Compte tenu d’une situation budgétaire favorable et de coûts d’emprunts négatifs, le gouvernement allemand a été pressé par des institutions internationales, comme le FMI et la BCE, d’utiliser sa marge de manœuvre budgétaire pour soutenir l’activité économique. Récemment, la Fédération des industries allemandes BDI, a également plaidé dans ce sens. Pour le moment, ces appels n’ont pas été entendus. Le gouvernement allemand soutient, pour sa part, que l’économie reste proche de son potentiel. De plus, compte tenu des délais de mise en œuvre et des incertitudes liées à son impact, la relance budgétaire, au-delà de l'effet du jeu des stabilisateurs automatiques, pourrait ne pas être l’instrument le plus approprié pour un réglage fin de la conjoncture. Par ailleurs, les effets d’entraînement sur le reste de la zone euro sont plutôt limités (cf. encadré). Le ministre des Finances, Olaf Scholz, s’est, toutefois, dit prêt à délier les cordons de la bourse en cas de crise économique.

Stagnation prolongée et tensions politiques

La croissance du PIB devrait ralentir à 0,4 % en 2019 et à 0,2 % en 2020. La demande intérieure, portée en particulier par la générosité des accords salariaux, reste son principal moteur.
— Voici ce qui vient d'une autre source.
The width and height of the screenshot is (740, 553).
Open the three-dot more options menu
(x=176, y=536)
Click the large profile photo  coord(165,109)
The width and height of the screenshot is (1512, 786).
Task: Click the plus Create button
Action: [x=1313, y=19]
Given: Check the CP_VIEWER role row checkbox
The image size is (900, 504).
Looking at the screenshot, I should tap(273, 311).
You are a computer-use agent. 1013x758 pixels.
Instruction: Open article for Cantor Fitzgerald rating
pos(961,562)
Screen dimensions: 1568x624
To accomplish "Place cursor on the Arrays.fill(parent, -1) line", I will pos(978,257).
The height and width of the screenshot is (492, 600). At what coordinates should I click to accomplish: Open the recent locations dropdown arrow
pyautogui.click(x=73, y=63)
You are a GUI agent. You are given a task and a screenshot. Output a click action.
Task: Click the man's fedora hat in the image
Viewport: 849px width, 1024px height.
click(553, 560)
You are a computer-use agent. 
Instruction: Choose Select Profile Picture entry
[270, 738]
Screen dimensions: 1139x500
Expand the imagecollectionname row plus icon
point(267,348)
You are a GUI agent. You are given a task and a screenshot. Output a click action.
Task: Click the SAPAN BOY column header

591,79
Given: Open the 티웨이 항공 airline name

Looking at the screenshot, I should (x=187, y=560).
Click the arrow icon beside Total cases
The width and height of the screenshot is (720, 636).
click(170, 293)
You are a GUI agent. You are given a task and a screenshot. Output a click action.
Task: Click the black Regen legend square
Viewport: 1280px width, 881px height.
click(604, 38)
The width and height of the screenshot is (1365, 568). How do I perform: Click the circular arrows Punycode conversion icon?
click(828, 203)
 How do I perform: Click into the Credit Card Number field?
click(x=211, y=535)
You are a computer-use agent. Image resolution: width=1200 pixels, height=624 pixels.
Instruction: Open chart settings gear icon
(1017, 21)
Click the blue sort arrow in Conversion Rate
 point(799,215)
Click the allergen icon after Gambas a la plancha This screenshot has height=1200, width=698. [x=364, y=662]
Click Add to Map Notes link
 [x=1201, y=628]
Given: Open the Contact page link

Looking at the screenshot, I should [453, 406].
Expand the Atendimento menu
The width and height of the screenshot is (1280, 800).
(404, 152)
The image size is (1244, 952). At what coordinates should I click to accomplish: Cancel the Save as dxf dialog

Au T2 2019, les salaires négociés ont progressé de 3,8 % par rapport à l’année précédente. L’inflation devrait reculer de 1,4 % en 2019 à 1 % en 2020. Cependant, l’inflation sous-jacente va probablement augmenter dans les années à venir, sous l’effet des pressions salariales intérieures. Selon des estimations de la Bundesbank, la hausse des coûts salariaux pourrait se traduire par une augmentation des prix à la consommation de 0,3 % à moyen terme.

Les partis au pouvoir, CDU/CSU (conservateurs, chrétiens-démocrates) et SPD (socio-démocrates) ont enregistré de lourdes pertes lors des élections européennes et régionales, qui ont provoqué des tensions au sein de la coalition. De plus en plus de membres du SPD souhaitent que leur parti quitte le gouvernement. Lors de son congrès en décembre, le SPD devrait se doter d’un nouveau président – le ministre des Finances, Olaf Scholz figure parmi les candidats – et pourrait choisir une nouvelle orientation, de quoi aggraver les tensions au sein de la coalition.